> About this task:
From the line containing "Click the Создать коллекцию button" through the end of the material below, output each line exactly as written, with pictures excluded.

> The records:

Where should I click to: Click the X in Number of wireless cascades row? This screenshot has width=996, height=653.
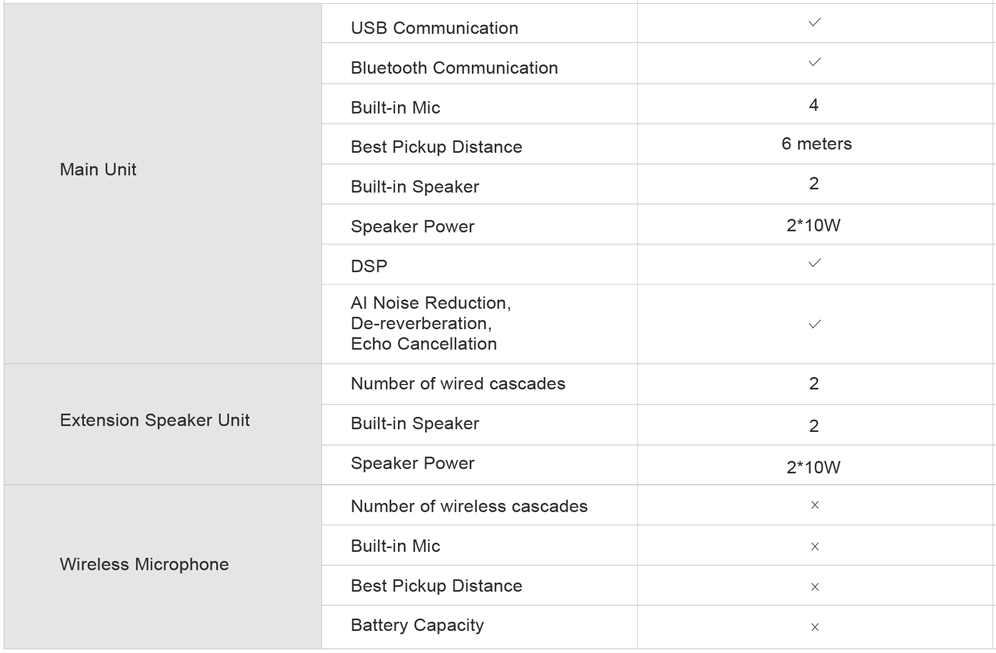point(815,505)
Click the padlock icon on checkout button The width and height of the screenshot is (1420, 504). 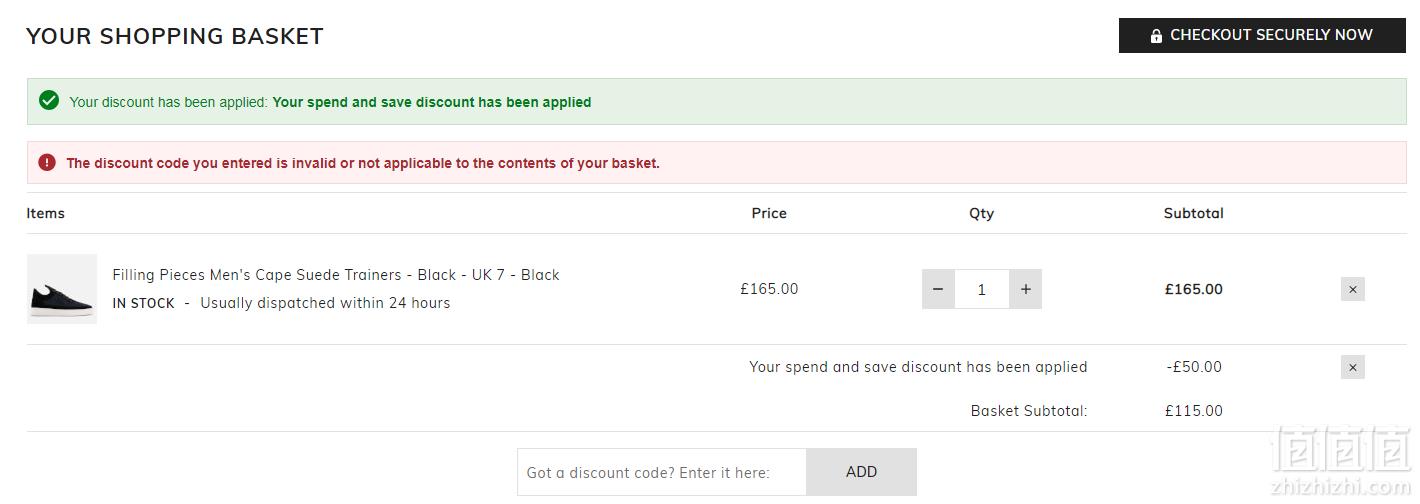(1156, 36)
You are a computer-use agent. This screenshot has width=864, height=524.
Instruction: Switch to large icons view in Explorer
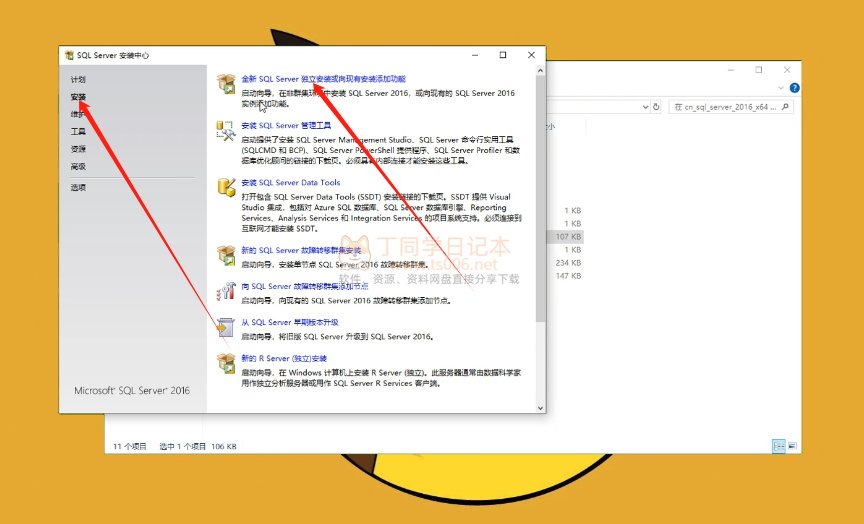(793, 446)
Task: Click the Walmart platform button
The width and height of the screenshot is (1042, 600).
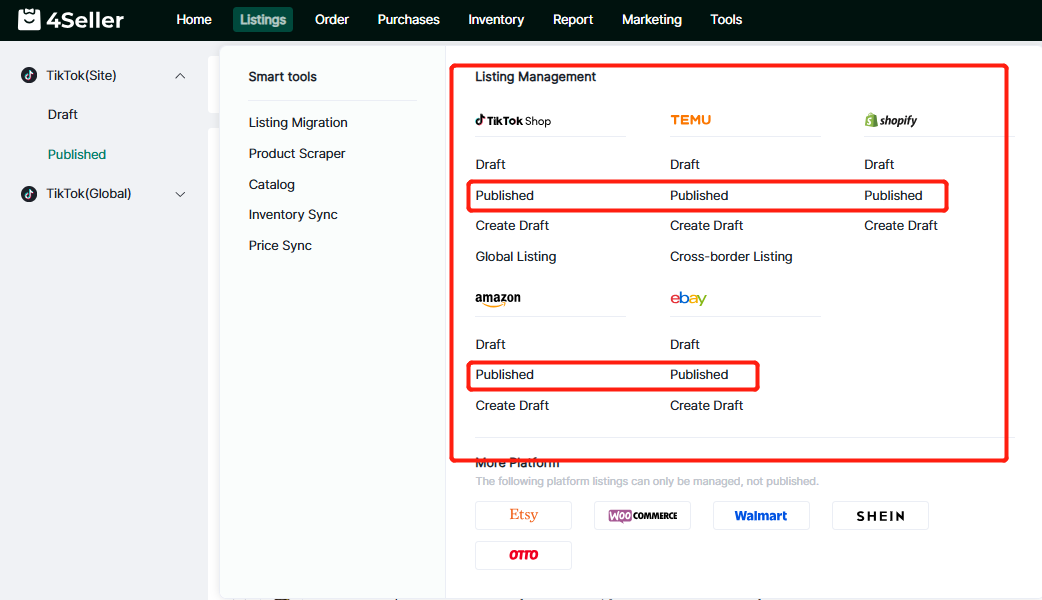Action: click(x=760, y=516)

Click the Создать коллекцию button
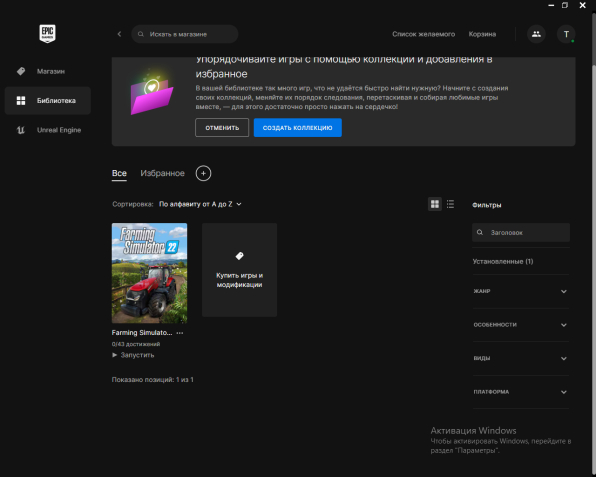(298, 128)
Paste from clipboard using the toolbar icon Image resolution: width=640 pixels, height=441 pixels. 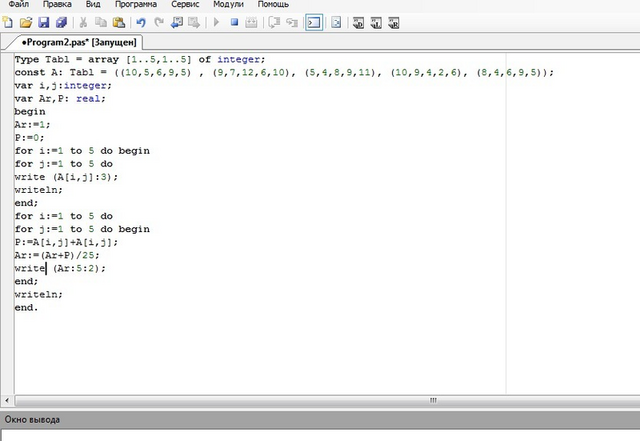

> Expected output:
Click the Создать коллекцию button
(298, 128)
Paste from clipboard using the toolbar icon Image resolution: width=640 pixels, height=441 pixels. 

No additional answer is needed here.